Cuando la tuvo en las manos, al brillo del sol, al clamor del viento silencioso del bosque, sintió que completaba una parte de sí misma. Había recuperado algo que la misma diosa del fuego había labrado en su inmortalidad y que solo ella podía usar. Una espada de plata que no se oxidaba, que no se doblaba, que jamás se volvería en su contra. Una espada que creía en la justicia por sí misma. Una espada que le permitiría ganar cualquier batalla.
Emocionada, la acunó contra su pecho. Ahora tenía todo lo que había dejado hacia miles de años. Tenía su collar, el que le permitía canalizar correctamente sus poderes en ese cuerpo mortal, y tenía su mejor herramienta. Nadie podría derrotarla, ningún ejercito podría destruir al suyo. Ni siquiera Kalama con sus cinco mil hombres.
Extendió las llamas desde sus manos hacia la empuñadura.
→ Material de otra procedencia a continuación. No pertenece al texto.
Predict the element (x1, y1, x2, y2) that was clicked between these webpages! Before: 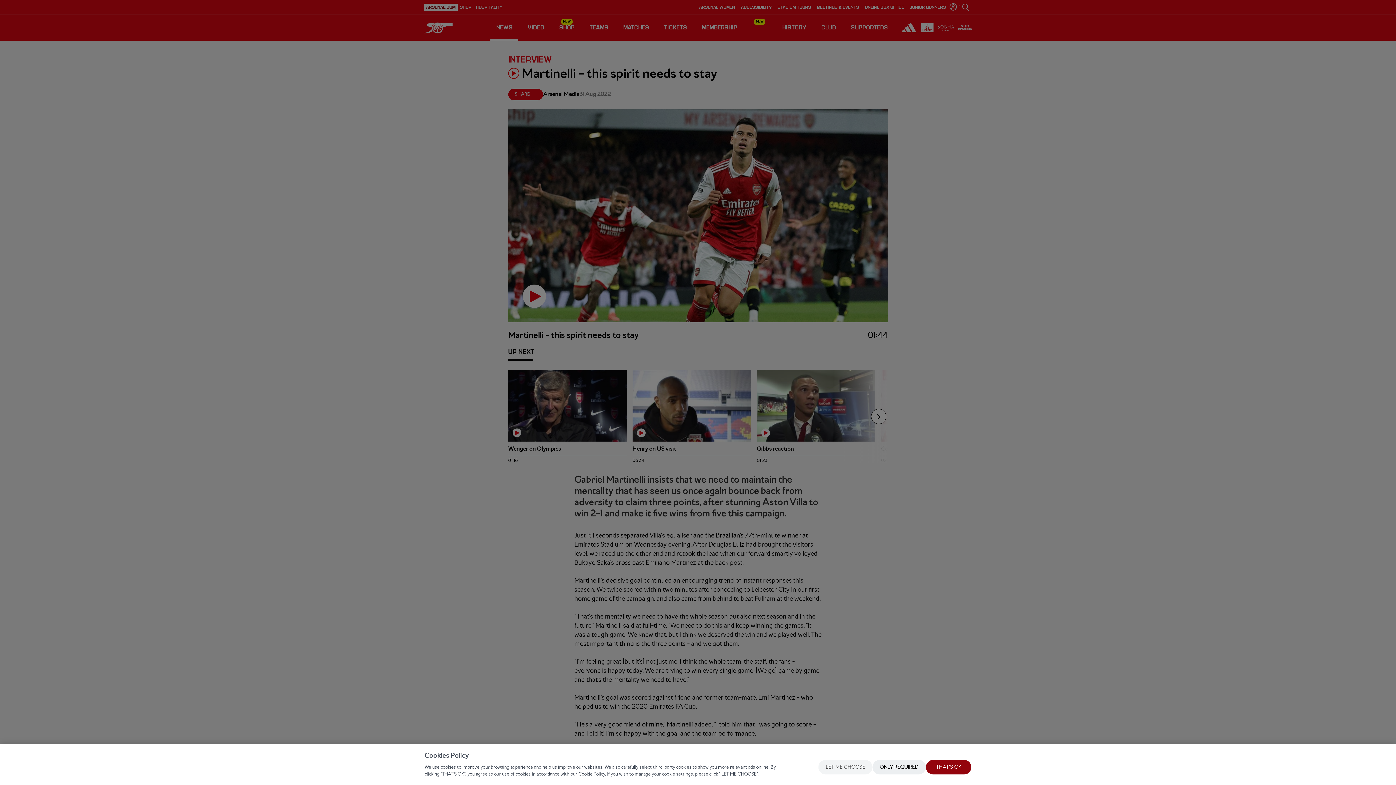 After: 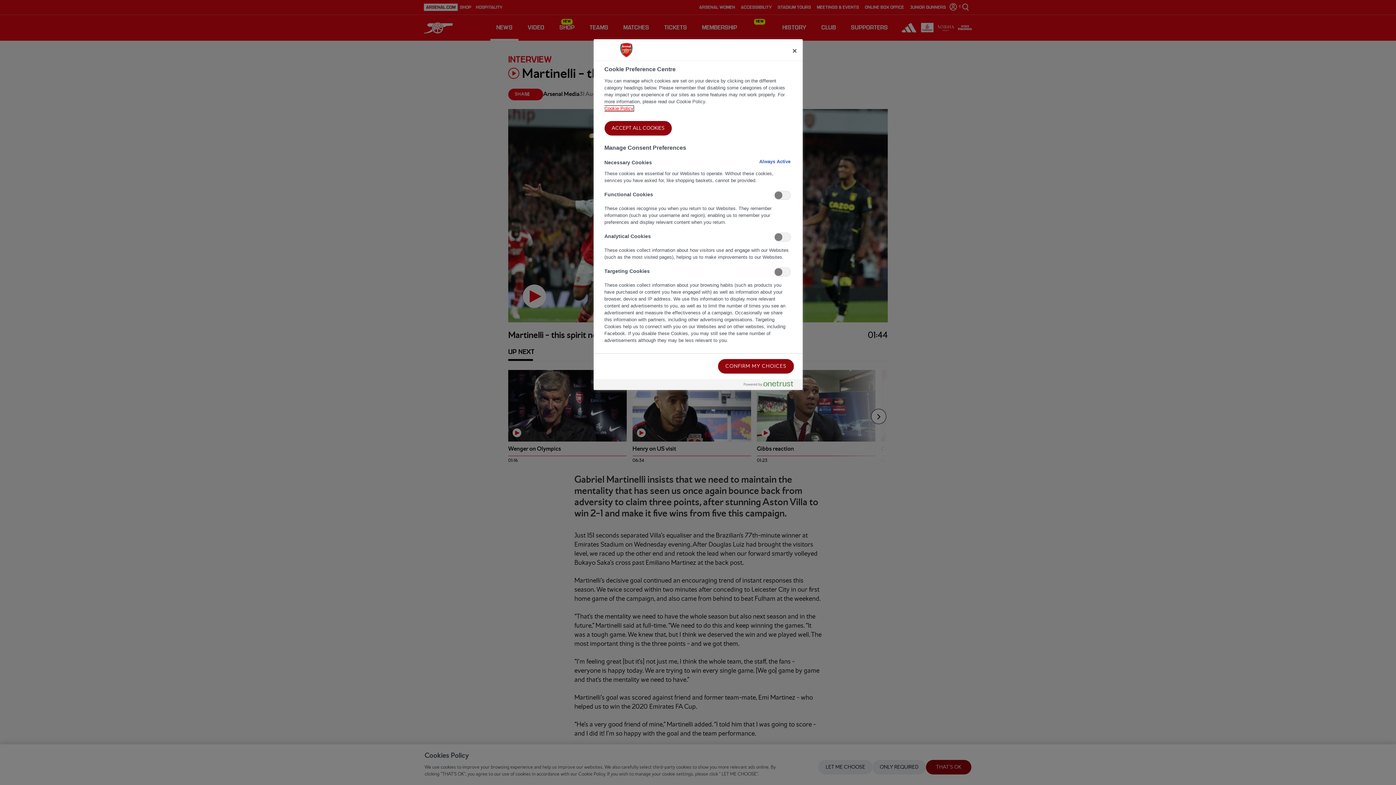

La espada cobró vida, letal y caliente, embebida en fuego y en magia. Candace mantuvo en mente sus objetivos: cómo destruiría a ese rey y cómo restauraría la fe en sus hermanas.
Entonces, el sapo saltó sobre su espalda y la tumbó boca abajo en el agua. Candace estalló en fuego, desesperada por el ataque. Logró ponerse de pie, sacudiendo la espada para todos lados, como una tonta y no como la profesional guerrera que era. Cuando se dio cuenta, estaba de pie en un estanque seco y el sapo estaba mucho más que frito.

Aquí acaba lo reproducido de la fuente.